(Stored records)

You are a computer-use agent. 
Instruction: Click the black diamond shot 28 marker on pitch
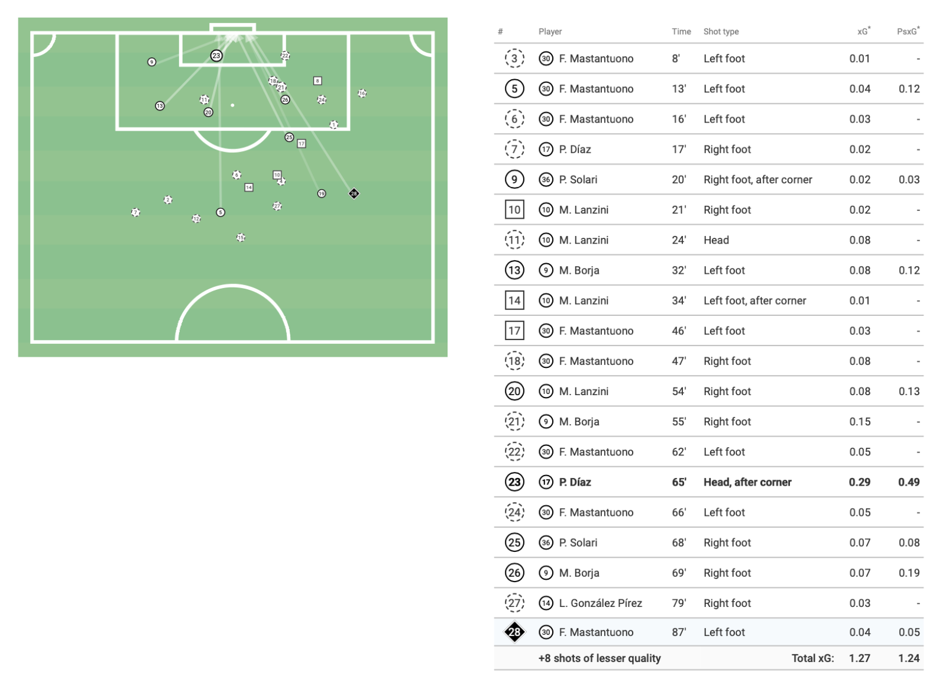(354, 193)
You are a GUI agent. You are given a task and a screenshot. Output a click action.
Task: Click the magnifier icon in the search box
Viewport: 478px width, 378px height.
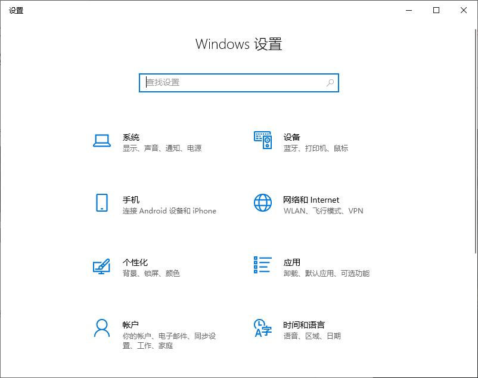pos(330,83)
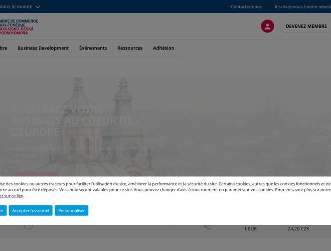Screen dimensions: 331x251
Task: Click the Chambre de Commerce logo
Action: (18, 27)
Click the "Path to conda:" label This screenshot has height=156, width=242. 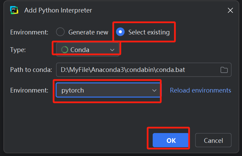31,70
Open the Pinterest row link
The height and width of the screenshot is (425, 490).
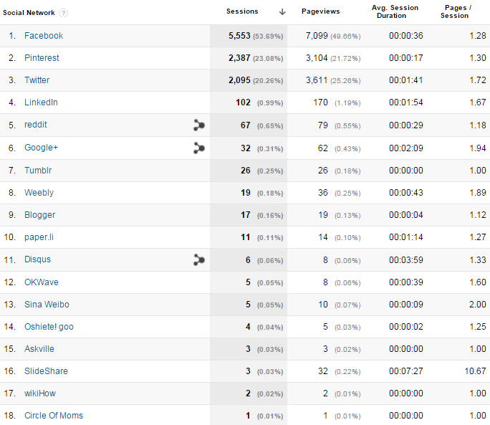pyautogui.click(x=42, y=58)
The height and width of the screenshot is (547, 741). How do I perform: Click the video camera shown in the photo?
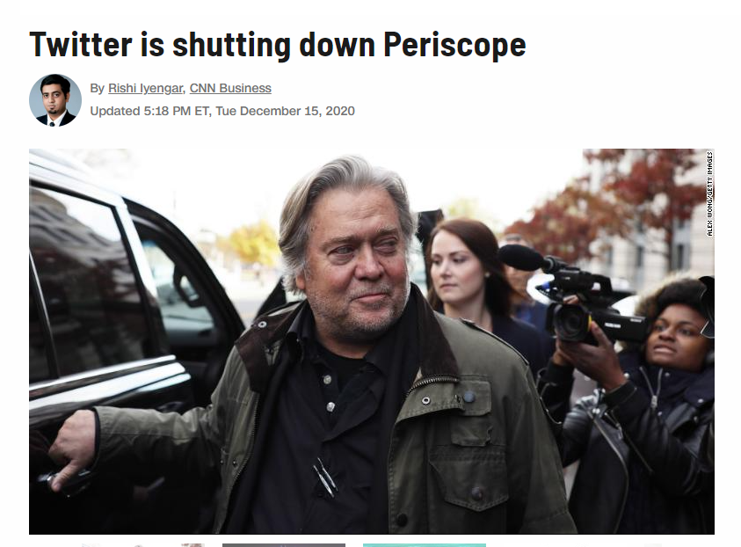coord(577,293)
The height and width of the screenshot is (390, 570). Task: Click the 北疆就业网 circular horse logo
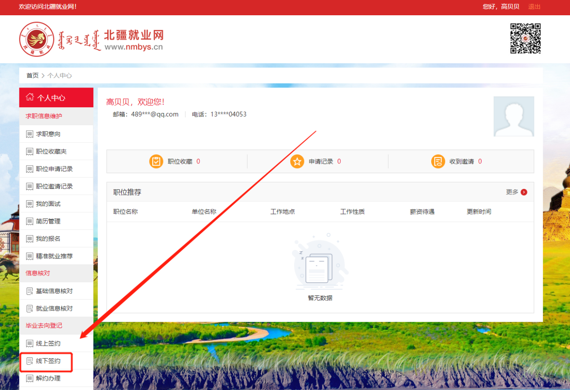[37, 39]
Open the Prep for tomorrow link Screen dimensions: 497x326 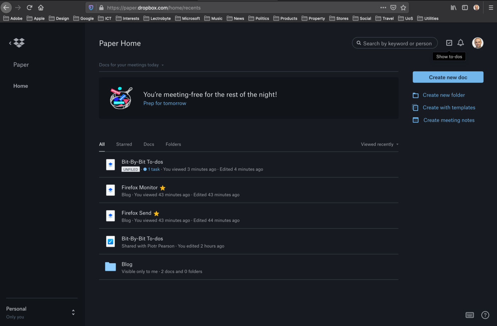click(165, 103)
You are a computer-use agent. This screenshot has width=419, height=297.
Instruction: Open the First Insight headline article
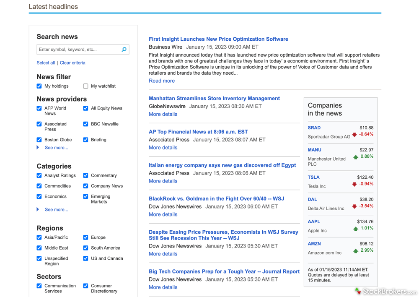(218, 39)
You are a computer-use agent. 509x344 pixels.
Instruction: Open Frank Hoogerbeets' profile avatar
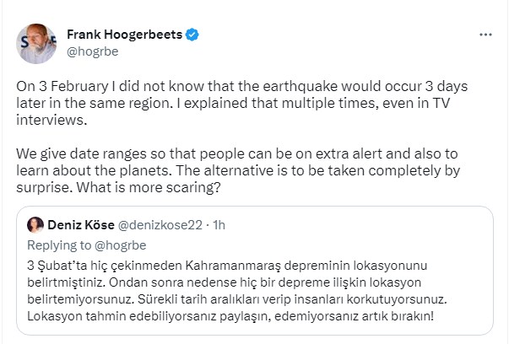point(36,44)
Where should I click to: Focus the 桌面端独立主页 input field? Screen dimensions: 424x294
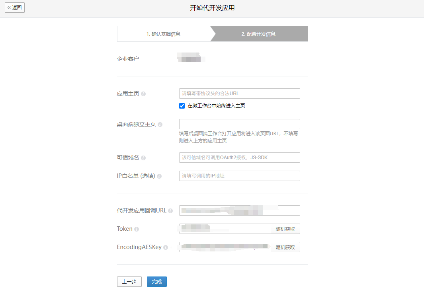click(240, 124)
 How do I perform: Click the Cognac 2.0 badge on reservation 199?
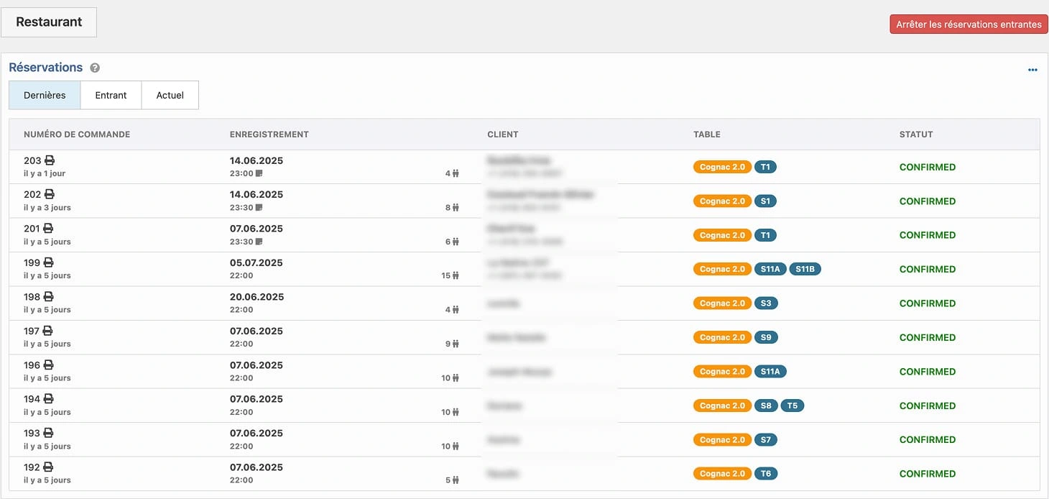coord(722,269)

---

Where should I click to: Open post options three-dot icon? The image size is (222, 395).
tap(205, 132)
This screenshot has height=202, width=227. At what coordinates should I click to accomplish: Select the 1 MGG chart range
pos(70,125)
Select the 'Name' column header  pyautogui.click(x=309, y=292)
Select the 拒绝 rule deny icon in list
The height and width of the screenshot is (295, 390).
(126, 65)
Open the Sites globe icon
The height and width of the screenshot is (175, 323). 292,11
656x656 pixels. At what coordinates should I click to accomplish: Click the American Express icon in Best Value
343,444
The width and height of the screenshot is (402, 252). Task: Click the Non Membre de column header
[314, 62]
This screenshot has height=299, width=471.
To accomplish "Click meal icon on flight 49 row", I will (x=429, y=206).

---

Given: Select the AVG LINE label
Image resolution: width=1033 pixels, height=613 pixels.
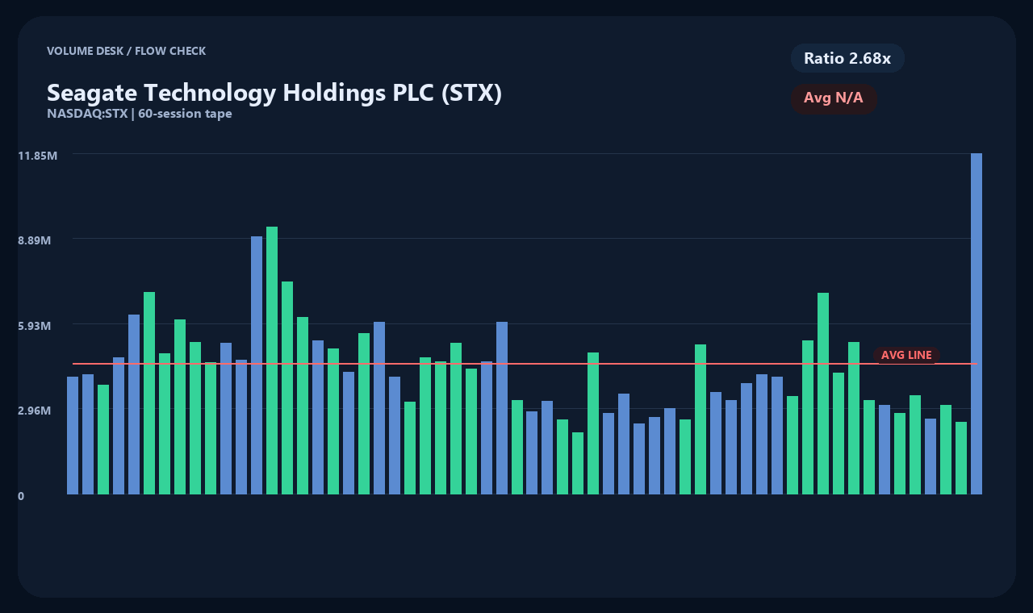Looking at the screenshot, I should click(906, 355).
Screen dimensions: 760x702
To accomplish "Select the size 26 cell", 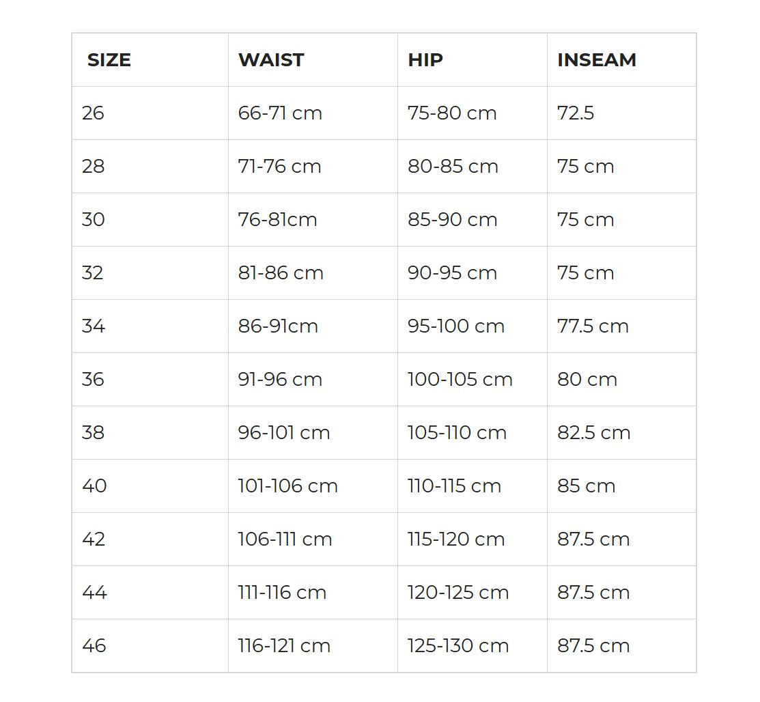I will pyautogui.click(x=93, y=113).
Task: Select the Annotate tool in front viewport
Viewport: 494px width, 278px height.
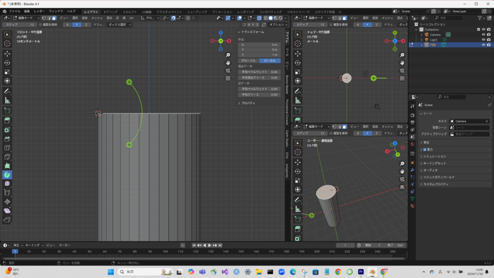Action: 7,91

**Task prompt**:
Find the string "agent" in the entries above. Copy each line where it occurs.

**Solution**:
You are a computer-use agent. 
You are a GUI agent. You are given a task and a screenshot. Output a click action.
You are a computer-use agent. This screenshot has width=419, height=297.
You are a computer-use agent. 509x344 pixels.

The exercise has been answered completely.